Task instructions: Filter the material below down to the lines that contain the string "graphic", copying each such line in full. Matching is case-sensitive.

Provided entries:
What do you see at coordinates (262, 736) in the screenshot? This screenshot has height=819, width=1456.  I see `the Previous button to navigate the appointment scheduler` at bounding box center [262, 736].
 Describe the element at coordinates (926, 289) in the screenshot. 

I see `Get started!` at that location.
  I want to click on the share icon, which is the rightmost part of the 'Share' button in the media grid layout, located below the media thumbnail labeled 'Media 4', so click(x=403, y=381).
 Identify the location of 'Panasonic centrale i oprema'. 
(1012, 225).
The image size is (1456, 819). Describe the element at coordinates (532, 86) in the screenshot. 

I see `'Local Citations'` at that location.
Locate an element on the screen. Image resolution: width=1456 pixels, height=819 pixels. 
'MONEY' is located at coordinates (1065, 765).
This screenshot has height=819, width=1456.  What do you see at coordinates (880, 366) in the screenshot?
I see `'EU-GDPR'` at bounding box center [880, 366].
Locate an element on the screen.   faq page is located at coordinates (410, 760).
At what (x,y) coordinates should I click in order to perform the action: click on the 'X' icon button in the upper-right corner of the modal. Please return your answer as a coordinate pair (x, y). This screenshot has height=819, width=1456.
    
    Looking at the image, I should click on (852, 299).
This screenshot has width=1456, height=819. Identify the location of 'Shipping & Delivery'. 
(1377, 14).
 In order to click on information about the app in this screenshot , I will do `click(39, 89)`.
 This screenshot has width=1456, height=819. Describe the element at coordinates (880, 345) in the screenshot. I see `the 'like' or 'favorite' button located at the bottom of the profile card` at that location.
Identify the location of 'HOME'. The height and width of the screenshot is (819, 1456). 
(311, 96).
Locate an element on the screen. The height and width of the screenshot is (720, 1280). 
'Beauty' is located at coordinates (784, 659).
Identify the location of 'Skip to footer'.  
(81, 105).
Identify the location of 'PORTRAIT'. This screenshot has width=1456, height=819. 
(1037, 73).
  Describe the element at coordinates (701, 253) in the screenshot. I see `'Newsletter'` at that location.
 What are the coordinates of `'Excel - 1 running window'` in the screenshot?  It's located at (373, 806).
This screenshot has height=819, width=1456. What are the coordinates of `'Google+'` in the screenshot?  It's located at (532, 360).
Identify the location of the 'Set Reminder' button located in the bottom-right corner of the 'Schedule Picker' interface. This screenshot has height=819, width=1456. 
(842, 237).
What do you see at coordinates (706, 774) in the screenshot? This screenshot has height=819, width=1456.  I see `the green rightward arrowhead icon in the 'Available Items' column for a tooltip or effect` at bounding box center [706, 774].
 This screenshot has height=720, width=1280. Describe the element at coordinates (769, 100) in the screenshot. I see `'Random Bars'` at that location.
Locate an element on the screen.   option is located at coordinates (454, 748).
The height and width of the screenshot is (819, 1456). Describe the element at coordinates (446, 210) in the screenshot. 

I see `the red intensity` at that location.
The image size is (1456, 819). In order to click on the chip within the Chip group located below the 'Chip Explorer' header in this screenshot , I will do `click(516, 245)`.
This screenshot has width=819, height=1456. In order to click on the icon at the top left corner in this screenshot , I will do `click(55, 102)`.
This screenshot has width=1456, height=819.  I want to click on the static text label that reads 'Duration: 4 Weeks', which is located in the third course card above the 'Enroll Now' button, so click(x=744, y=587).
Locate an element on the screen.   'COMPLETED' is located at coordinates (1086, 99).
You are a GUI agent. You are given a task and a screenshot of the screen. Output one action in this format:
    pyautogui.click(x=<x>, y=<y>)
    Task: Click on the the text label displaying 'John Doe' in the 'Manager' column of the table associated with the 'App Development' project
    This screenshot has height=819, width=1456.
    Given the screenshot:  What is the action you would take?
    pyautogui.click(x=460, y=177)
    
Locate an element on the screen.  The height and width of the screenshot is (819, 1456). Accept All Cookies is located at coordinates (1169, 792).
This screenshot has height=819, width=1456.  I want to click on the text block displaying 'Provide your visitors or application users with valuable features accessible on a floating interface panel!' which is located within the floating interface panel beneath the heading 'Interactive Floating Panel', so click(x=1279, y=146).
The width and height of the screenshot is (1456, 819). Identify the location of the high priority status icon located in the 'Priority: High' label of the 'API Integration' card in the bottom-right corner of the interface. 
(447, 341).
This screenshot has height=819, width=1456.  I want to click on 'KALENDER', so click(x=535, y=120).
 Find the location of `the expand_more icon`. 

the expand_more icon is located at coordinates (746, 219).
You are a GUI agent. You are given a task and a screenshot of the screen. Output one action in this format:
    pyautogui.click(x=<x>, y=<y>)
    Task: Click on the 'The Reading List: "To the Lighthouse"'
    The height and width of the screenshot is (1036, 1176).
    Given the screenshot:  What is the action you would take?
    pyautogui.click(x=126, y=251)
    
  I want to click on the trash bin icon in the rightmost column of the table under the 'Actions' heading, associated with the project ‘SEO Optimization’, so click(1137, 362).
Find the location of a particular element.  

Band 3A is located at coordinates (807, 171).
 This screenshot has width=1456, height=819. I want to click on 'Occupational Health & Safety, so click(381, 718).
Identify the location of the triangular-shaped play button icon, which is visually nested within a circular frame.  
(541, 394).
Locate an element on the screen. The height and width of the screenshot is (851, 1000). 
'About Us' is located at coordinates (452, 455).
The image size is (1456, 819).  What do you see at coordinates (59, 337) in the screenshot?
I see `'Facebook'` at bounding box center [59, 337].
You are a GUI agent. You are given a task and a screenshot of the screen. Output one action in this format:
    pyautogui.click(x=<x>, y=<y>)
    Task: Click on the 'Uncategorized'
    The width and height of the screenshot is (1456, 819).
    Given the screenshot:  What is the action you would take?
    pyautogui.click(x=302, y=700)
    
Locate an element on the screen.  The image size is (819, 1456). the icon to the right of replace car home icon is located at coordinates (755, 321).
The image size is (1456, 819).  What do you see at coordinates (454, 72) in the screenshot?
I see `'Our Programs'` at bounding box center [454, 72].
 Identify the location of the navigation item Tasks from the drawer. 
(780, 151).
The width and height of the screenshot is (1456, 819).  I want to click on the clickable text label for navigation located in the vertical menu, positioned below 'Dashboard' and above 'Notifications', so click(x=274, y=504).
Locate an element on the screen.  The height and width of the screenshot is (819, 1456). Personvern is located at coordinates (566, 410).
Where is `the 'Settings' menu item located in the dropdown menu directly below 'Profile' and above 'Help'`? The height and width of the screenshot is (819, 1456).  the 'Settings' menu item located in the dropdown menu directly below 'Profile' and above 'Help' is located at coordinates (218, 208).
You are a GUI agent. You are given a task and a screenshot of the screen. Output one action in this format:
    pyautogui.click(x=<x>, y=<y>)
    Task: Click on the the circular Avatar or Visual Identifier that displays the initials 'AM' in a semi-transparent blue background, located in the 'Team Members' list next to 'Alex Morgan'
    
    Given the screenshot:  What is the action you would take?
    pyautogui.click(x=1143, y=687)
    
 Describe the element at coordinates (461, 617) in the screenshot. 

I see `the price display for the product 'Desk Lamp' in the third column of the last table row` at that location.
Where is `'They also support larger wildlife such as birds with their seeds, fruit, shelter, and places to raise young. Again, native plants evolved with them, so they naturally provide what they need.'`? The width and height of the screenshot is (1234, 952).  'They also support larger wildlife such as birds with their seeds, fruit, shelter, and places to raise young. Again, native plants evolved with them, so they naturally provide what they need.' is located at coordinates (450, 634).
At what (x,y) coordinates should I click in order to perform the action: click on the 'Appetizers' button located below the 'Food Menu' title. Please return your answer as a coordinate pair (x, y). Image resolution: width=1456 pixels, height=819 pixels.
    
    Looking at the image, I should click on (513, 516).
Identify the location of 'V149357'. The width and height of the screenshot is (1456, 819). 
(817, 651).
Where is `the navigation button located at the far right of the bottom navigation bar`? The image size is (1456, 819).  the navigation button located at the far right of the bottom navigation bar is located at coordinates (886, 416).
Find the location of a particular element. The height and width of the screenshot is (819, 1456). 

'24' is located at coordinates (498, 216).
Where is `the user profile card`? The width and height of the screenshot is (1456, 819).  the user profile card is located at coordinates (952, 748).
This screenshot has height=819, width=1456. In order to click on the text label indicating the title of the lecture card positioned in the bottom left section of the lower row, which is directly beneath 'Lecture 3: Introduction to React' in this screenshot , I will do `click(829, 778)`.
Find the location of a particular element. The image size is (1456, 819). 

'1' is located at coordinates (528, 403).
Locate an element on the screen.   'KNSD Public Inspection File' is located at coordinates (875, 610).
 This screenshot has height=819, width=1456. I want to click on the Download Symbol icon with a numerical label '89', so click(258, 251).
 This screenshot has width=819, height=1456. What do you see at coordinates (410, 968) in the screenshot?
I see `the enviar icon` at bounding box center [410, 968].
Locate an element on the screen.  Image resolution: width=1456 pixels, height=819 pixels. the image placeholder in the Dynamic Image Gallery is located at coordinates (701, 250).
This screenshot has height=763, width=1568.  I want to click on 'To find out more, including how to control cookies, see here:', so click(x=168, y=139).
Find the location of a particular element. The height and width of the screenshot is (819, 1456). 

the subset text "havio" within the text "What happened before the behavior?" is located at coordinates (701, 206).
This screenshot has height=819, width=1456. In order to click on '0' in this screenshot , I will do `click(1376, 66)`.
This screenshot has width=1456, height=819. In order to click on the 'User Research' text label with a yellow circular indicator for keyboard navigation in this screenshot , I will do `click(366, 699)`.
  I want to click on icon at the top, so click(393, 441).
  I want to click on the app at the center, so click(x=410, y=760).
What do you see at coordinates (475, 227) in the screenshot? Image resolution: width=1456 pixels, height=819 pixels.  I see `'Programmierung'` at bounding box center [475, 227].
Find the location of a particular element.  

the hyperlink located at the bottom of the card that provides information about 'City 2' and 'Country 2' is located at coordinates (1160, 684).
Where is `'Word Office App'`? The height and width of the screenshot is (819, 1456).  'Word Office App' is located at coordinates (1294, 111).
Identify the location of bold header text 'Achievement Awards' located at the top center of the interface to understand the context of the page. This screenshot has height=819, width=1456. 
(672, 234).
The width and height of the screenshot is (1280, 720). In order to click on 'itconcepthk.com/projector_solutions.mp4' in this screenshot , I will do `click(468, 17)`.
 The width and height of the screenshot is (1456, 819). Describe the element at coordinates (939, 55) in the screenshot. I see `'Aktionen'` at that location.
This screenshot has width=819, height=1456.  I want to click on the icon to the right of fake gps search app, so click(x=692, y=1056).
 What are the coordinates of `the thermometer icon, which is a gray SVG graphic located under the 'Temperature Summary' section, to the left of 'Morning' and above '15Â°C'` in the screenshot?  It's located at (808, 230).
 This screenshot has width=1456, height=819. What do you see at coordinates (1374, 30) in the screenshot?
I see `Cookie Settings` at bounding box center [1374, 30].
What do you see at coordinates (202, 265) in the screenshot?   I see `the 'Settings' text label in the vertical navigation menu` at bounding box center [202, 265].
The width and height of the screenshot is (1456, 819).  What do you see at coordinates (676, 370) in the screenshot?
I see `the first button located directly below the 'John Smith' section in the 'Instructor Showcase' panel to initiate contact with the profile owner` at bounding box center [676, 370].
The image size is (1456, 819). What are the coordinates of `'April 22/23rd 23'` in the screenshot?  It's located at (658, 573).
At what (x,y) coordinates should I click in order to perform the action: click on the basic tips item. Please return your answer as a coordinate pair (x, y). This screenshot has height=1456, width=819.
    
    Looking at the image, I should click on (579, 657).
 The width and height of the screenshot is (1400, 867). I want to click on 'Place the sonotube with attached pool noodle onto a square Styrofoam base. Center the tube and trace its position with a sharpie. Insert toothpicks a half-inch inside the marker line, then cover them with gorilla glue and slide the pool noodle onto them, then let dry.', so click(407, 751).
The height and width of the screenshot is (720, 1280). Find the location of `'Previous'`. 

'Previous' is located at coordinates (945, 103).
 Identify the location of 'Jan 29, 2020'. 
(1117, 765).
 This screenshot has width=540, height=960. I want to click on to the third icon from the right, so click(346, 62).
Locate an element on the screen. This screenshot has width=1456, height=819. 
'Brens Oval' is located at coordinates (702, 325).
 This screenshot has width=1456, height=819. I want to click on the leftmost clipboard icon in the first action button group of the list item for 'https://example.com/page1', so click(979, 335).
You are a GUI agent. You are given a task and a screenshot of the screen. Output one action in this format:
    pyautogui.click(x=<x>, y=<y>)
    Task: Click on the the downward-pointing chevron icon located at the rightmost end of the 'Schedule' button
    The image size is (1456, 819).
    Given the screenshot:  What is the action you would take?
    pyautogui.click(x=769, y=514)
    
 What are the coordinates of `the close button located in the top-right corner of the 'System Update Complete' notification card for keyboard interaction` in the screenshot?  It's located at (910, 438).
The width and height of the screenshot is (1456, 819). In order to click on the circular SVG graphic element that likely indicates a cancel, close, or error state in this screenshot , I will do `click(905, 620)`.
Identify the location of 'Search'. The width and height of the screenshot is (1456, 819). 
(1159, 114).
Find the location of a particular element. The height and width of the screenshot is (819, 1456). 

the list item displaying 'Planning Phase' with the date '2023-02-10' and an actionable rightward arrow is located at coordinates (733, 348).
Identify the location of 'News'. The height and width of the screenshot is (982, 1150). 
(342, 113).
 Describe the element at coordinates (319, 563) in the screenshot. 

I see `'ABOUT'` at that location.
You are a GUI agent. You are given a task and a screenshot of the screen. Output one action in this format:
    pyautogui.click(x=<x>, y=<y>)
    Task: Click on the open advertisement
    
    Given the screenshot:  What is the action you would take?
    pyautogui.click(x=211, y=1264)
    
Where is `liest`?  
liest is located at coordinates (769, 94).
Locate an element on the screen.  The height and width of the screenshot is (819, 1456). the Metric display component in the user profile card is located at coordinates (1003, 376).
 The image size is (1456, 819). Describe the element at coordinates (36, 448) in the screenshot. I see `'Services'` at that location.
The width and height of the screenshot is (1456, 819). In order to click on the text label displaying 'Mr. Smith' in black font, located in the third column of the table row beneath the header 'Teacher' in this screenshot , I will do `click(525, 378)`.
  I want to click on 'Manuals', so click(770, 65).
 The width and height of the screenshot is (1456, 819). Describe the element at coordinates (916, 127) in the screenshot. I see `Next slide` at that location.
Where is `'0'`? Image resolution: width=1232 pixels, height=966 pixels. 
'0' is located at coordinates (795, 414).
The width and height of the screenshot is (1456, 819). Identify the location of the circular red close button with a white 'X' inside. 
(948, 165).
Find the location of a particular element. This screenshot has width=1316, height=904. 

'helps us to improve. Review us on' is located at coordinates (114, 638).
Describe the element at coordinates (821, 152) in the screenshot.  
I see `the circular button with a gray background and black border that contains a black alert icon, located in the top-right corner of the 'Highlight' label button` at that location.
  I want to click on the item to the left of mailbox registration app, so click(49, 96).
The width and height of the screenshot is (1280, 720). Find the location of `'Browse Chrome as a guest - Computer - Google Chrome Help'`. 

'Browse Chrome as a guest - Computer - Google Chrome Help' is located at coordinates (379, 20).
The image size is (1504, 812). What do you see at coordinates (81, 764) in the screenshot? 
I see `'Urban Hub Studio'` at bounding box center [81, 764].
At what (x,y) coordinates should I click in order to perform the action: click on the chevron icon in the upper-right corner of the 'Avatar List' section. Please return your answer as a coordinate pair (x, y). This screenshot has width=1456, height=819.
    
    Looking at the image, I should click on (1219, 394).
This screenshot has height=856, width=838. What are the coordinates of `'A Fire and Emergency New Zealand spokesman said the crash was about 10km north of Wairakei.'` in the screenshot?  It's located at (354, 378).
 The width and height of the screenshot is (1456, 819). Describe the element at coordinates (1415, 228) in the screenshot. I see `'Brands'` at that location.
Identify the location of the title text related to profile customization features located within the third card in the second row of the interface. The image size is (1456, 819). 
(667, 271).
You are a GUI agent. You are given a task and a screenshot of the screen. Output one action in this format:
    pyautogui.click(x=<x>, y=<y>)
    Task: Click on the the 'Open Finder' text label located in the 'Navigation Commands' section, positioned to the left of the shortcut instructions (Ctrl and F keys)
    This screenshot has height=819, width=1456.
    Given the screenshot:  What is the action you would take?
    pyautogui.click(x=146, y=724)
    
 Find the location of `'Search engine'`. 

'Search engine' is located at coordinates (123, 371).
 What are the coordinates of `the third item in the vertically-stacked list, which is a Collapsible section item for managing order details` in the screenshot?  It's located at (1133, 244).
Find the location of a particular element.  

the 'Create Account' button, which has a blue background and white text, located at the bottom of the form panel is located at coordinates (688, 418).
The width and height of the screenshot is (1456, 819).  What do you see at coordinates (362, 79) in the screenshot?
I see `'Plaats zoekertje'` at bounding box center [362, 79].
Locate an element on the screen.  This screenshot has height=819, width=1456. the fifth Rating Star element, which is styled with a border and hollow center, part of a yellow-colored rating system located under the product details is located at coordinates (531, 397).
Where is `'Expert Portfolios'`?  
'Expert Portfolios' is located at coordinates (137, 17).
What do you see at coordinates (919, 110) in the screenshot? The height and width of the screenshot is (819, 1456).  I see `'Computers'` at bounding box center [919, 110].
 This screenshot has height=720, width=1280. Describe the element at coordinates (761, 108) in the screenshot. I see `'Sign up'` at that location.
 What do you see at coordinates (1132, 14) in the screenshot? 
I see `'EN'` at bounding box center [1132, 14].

Written solution:
 What are the coordinates of `the thermometer icon, which is a gray SVG graphic located under the 'Temperature Summary' section, to the left of 'Morning' and above '15Â°C'` in the screenshot?  It's located at (808, 230).
The width and height of the screenshot is (1456, 819). In order to click on the circular SVG graphic element that likely indicates a cancel, close, or error state in this screenshot , I will do `click(905, 620)`.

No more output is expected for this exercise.